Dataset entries
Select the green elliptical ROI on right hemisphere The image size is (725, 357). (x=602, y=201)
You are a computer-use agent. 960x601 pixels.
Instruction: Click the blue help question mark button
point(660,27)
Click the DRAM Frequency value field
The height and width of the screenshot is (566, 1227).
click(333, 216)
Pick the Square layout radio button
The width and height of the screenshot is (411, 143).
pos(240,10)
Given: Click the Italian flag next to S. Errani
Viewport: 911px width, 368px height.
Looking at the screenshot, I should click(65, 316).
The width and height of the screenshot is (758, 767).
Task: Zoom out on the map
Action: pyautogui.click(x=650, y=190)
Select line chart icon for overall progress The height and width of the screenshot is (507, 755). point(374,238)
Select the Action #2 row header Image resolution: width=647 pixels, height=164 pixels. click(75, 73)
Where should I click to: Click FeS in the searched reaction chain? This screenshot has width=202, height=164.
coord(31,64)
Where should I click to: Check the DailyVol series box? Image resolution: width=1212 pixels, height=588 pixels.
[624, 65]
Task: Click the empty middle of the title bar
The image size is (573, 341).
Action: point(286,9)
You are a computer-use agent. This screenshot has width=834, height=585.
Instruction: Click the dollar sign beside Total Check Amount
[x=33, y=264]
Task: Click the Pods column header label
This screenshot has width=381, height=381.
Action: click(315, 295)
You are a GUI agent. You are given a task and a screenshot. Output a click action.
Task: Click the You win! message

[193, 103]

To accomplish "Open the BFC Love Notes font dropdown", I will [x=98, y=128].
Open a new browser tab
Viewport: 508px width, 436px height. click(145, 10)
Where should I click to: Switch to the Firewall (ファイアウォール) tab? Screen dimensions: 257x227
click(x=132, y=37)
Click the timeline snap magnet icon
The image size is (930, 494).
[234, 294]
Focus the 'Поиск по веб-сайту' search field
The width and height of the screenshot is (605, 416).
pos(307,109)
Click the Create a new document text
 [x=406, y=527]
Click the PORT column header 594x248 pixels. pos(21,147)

Required action - Nothing but a number belongs in the answer: the number of lines above that contain "Select".

Result below - 3